:: INPUT DATA
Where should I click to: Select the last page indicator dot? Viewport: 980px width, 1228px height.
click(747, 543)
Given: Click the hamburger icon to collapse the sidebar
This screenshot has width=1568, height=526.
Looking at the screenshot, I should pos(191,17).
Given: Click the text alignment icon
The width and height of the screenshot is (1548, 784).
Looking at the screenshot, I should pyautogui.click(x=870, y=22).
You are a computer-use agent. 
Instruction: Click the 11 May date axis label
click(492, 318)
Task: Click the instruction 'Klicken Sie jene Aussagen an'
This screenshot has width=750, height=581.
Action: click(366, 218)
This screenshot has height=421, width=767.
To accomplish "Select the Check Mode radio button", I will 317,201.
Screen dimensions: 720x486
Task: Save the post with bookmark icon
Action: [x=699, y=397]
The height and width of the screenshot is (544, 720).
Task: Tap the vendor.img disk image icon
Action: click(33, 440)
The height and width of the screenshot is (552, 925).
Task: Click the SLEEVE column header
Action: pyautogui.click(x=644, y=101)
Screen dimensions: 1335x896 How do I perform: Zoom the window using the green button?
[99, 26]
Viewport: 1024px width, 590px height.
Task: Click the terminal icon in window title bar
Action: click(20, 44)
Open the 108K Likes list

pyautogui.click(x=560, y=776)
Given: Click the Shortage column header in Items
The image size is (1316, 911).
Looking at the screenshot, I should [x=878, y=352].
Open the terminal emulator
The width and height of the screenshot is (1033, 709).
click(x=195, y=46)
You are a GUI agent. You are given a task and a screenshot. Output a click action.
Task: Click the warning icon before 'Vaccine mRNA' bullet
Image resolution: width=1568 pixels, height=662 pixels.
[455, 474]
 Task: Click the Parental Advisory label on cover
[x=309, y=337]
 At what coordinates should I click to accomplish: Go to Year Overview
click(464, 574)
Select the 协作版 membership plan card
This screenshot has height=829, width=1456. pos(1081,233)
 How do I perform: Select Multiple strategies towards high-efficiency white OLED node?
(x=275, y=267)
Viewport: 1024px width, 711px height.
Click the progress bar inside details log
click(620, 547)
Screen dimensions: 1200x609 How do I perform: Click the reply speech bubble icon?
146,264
::::
DIRECTIONS :: Every line in the entries above that has the word "agent" should be identified and copied.

PROBLEM SOLUTION ::
You are a computer-use agent. 
You are a GUI agent. You are given a task and a screenshot. Output a click action.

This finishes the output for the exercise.